Hackers apparently using tools stolen from the National Security Agency unleashed a wave of attacks across the world, virtually crippling the U.K.’s National Health Service. Physicians faced blue computer screens with rows of white letters. British doctors have adapted quickly to the attacks, reverting to pen-and-paper and manual methods.

Dozens of other countries are affected as well. Cybersecurity firm Kaspersky Labs documented tens of thousands of attacks in 75 nations. The identity of the perpetrators was not clear.

However, the attacks highlight the tremendous vulnerability of critical systems around the world.
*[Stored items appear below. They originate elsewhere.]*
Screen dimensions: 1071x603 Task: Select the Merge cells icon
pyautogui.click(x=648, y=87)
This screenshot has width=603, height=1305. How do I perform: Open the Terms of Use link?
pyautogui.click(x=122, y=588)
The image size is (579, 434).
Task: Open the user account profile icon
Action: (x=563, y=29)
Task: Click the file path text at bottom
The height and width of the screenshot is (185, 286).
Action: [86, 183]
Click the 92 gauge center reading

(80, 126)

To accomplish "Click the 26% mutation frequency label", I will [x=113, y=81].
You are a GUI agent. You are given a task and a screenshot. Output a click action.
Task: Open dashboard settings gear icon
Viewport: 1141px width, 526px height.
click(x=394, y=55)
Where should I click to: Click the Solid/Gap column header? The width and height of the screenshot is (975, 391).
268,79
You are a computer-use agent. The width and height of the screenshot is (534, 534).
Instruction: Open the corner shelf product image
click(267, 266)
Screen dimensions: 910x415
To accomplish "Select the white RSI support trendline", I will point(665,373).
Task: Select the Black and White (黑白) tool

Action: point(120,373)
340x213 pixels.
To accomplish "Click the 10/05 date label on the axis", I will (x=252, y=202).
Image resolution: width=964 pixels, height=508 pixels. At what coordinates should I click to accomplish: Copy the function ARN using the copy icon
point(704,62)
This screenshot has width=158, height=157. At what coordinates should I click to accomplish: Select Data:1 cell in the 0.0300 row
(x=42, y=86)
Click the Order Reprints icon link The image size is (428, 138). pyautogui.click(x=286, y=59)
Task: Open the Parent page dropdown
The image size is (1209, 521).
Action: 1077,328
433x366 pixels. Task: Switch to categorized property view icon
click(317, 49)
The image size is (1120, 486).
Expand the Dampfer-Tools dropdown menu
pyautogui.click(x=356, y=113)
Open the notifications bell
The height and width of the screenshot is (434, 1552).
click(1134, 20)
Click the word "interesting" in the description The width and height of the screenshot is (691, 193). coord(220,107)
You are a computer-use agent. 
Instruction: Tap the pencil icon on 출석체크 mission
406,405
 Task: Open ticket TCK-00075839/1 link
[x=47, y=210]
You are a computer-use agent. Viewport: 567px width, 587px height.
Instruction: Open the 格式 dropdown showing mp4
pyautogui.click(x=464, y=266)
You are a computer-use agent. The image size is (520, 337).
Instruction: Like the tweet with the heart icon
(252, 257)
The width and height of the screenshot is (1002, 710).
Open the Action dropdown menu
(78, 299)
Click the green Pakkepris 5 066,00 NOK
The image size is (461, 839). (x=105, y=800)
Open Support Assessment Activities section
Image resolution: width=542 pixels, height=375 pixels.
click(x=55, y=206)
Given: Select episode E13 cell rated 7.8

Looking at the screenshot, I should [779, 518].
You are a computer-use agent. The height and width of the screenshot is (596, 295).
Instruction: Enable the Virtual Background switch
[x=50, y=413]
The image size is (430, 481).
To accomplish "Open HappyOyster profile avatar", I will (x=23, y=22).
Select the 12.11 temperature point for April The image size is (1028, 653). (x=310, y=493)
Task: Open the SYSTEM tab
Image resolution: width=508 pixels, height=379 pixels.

All organizations, particularly where computer failure could be catastrophic in terms of loss of life, need to reevaluate their response plans to prepare for the unpleasant reality.

Because if nothing else is clear, it is that this digital genie is not going back into the bottle. It may not be visible. But it is persistent. And it will assuredly be back.

As I was going up the stair
I met a man who wasn’t there!
Oh how I wish he’d go away!

When I came home last night at three,
The man was waiting there for me
But when I looked around the hall,
I couldn’t see him there at all!
Go away, go away, don’t you come back any more!
Go away, go away, and please don’t slam the door…

Last night I saw upon the stair,
A little man who wasn’t there,
He wasn’t there again today
Oh, how I wish he’d go away…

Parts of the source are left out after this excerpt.